**Exercise instructions**
Count the lines of the data below that contain the word "answer", and give only that number.

**Material to process**
——

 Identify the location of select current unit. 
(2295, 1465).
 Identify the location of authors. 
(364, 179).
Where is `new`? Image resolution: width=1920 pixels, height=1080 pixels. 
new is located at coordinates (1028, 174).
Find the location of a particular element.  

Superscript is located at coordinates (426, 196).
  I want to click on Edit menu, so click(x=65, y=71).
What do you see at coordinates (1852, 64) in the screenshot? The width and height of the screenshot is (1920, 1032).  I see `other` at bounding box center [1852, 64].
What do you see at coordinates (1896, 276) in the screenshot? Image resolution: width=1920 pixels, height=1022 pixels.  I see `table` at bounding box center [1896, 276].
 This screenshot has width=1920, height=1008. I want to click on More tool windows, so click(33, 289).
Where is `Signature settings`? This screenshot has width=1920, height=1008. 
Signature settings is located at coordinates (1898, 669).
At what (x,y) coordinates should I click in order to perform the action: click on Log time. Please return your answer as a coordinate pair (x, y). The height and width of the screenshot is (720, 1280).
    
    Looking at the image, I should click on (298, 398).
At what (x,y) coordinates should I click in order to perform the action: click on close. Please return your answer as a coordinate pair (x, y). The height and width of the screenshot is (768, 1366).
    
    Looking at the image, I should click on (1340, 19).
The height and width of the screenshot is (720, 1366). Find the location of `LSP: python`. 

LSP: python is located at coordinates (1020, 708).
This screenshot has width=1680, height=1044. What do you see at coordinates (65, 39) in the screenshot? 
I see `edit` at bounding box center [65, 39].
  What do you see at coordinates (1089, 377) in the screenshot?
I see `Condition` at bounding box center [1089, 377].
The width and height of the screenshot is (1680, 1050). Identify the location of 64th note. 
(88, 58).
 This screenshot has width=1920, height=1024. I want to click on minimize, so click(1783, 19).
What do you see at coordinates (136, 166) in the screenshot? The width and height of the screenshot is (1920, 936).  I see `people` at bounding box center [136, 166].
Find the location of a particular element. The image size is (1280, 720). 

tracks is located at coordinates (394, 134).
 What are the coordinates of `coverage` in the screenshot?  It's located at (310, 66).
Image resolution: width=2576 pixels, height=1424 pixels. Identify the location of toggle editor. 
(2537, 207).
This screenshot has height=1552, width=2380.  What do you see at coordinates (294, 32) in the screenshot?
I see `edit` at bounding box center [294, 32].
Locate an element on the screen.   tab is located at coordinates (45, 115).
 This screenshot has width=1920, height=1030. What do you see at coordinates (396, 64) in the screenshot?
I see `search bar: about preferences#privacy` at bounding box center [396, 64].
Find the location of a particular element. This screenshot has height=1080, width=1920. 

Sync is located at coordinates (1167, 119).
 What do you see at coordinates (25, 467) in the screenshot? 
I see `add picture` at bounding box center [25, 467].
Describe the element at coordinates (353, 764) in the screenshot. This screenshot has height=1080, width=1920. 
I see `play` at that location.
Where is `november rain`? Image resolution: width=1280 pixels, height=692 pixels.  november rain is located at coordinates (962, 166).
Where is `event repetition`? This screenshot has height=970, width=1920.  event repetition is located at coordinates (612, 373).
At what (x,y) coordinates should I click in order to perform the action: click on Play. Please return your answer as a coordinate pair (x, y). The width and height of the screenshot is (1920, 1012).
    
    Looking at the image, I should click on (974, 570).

——

**Finished task**
3